(Saved entries)
******

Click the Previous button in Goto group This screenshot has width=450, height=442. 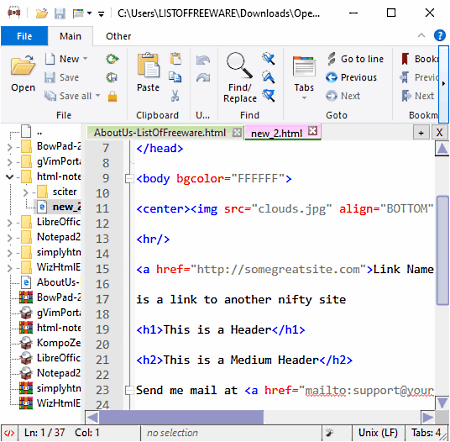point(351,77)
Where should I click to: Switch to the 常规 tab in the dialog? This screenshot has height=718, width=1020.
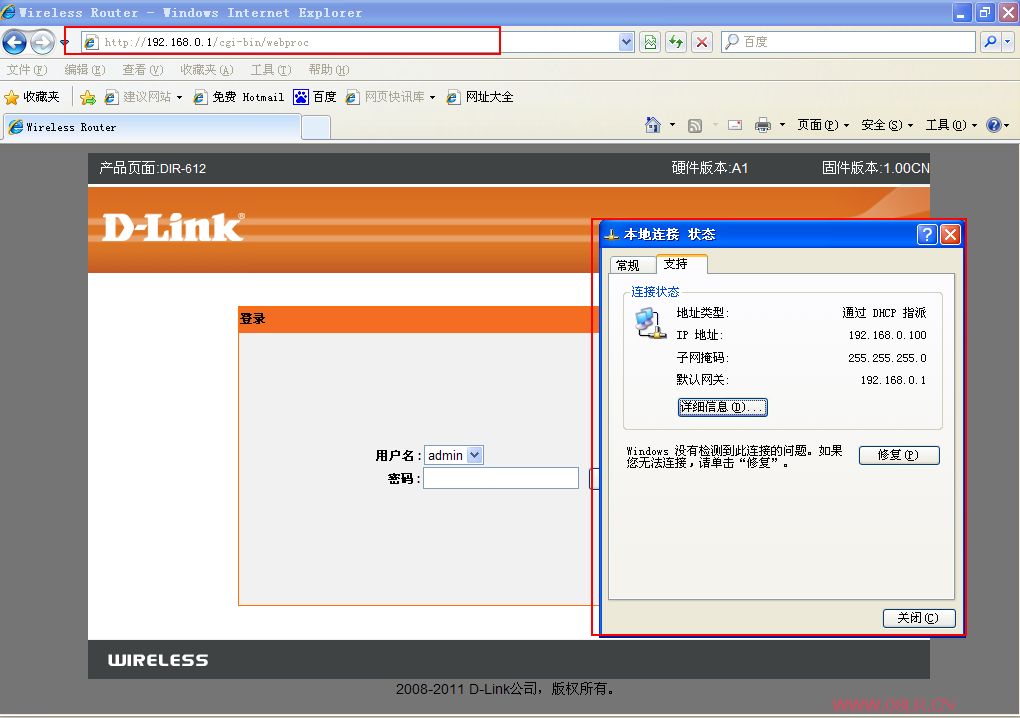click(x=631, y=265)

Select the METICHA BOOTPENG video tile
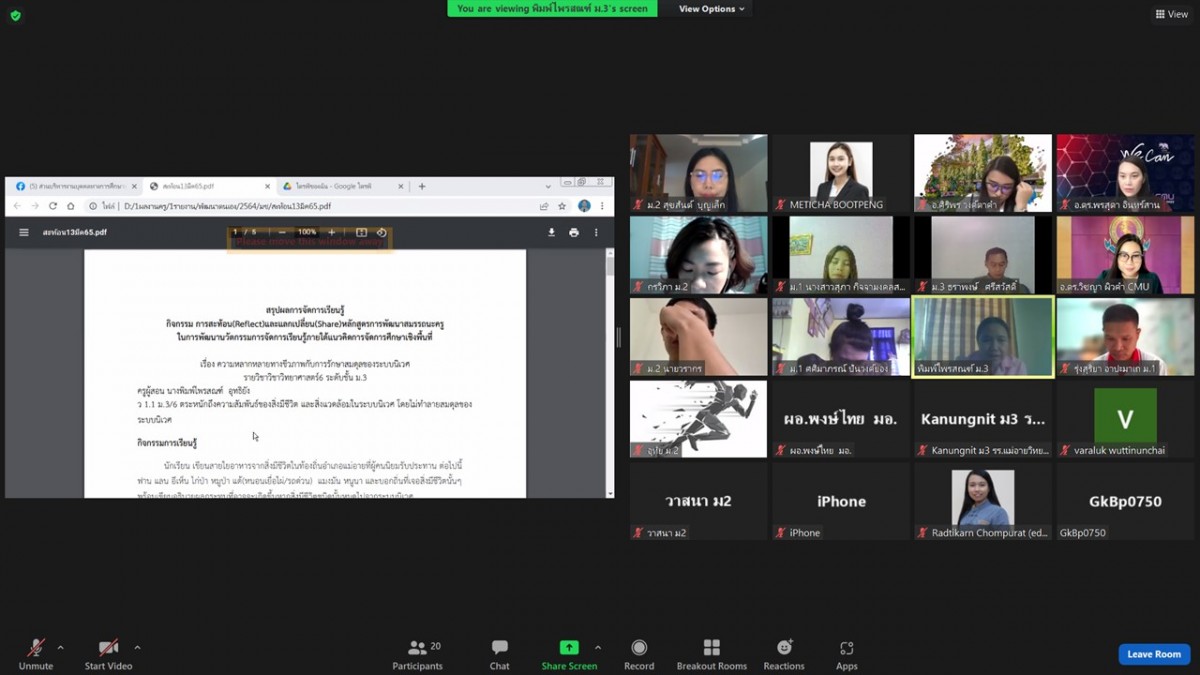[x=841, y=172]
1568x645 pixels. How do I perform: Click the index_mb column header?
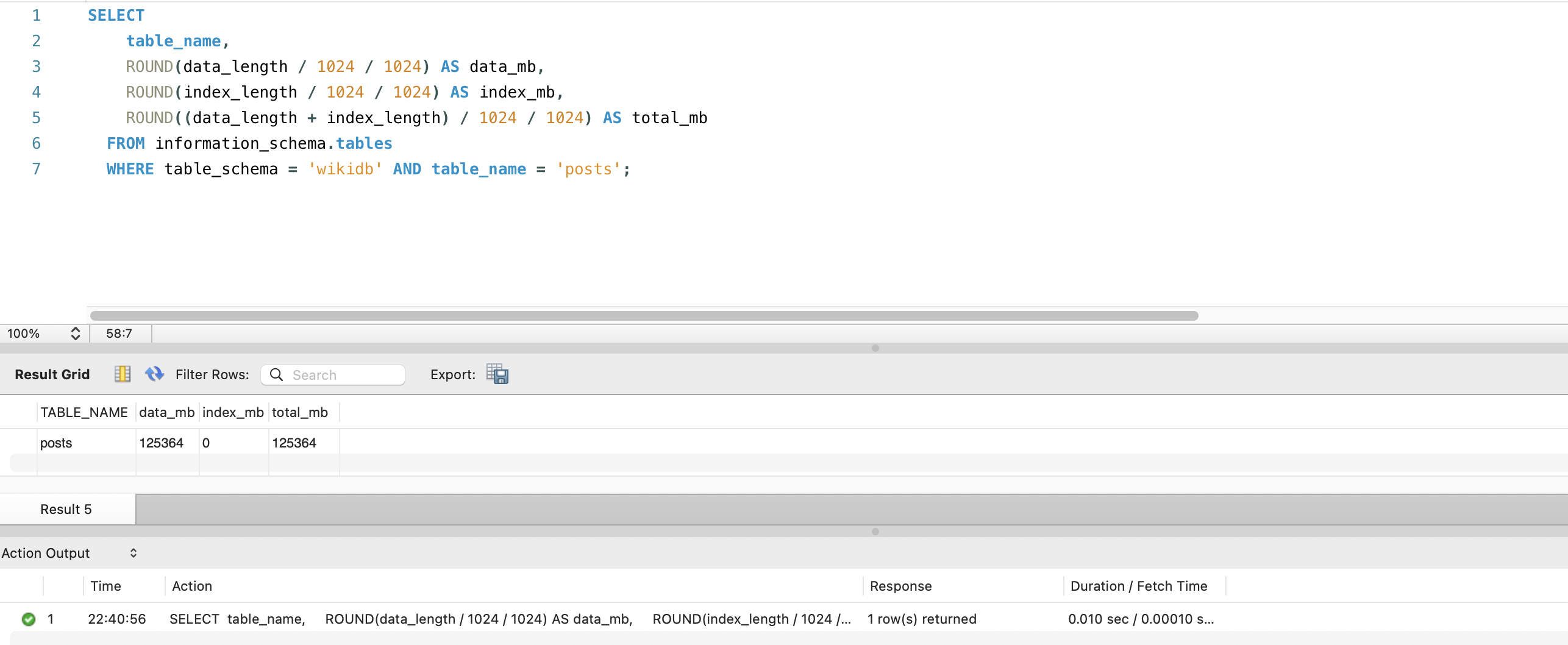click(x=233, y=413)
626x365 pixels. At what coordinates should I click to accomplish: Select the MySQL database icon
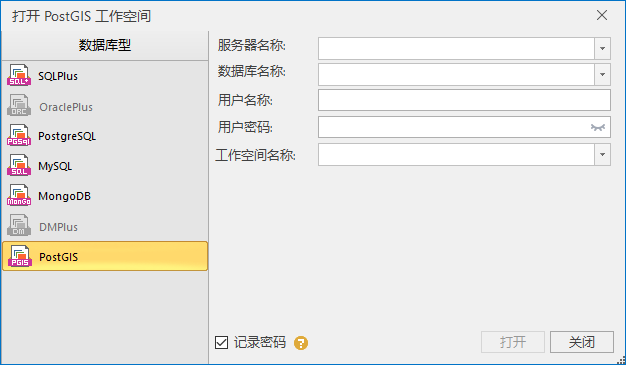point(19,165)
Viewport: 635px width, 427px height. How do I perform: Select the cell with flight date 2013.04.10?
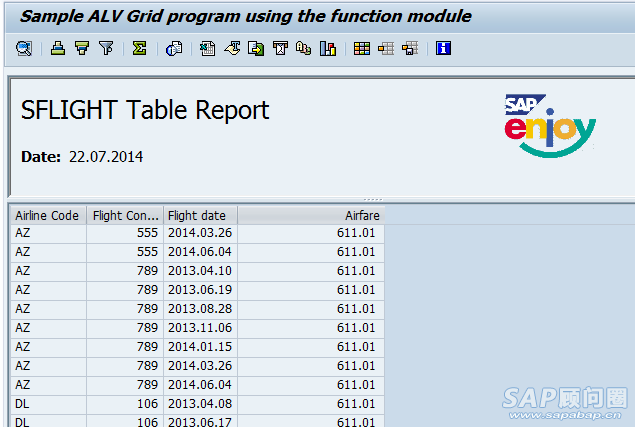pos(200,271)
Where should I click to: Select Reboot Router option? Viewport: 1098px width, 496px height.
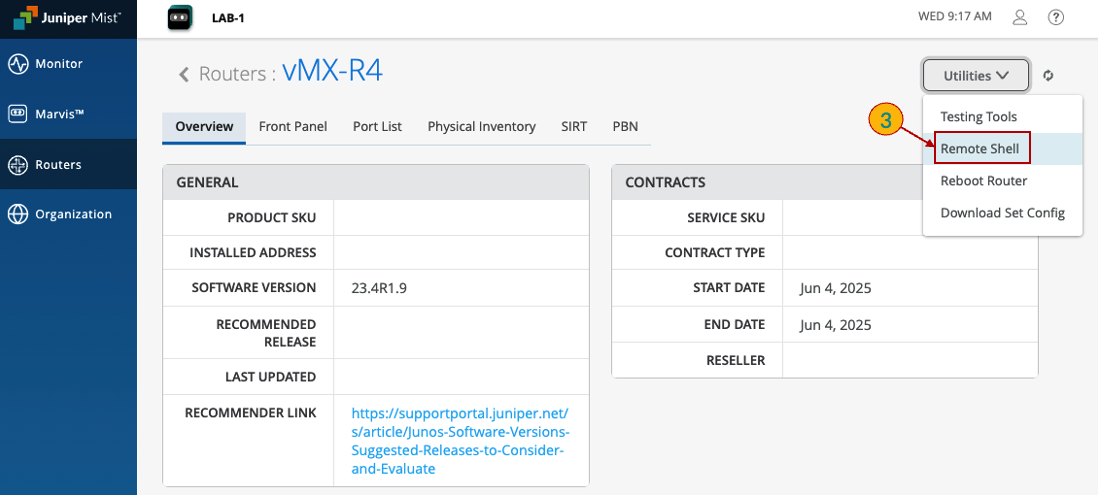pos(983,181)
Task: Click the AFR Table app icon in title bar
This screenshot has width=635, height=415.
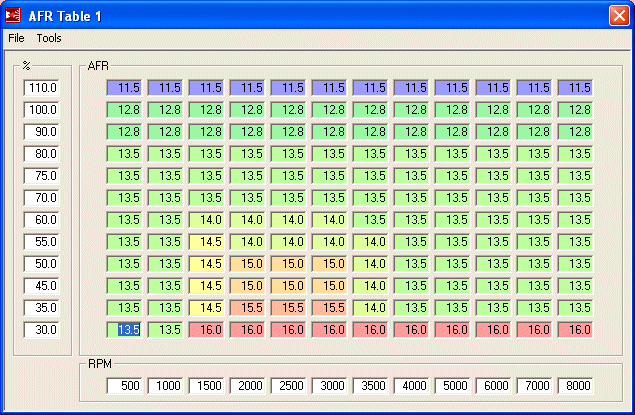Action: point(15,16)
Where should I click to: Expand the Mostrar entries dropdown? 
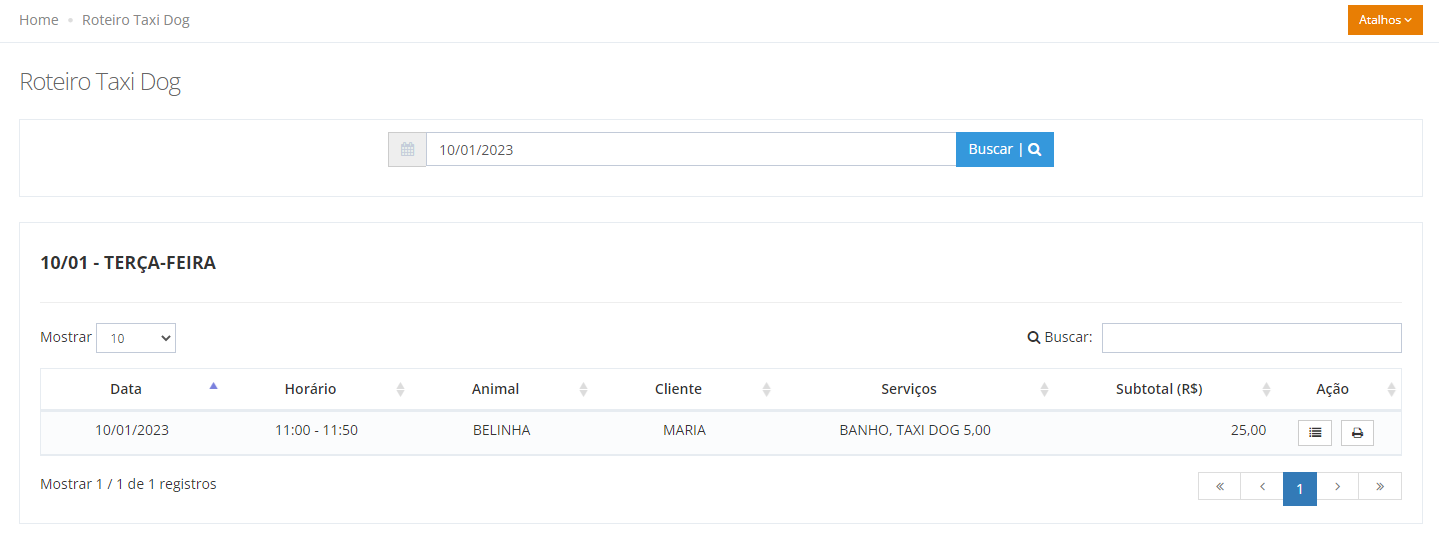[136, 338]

******

[Requirement]: The range to copy runs from the line with "Select the METICHA BOOTPENG video tile" to the last line of the entries, both included; copy it exactly and leave out the pictures.

[Answer below]:
Select the METICHA BOOTPENG video tile
[x=841, y=172]
1568x645 pixels. How do I perform: Click the index_mb column header?
click(x=233, y=413)
626x365 pixels. At what coordinates should I click to accomplish: Select the MySQL database icon
point(19,165)
Viewport: 635px width, 427px height. How do I perform: Select the cell with flight date 2013.04.10?
pos(200,271)
Where should I click to: Select Reboot Router option? Viewport: 1098px width, 496px height.
pos(983,181)
Task: Click the AFR Table app icon in title bar
This screenshot has width=635, height=415.
Action: point(15,16)
Where should I click to: Expand the Mostrar entries dropdown? 
[136, 338]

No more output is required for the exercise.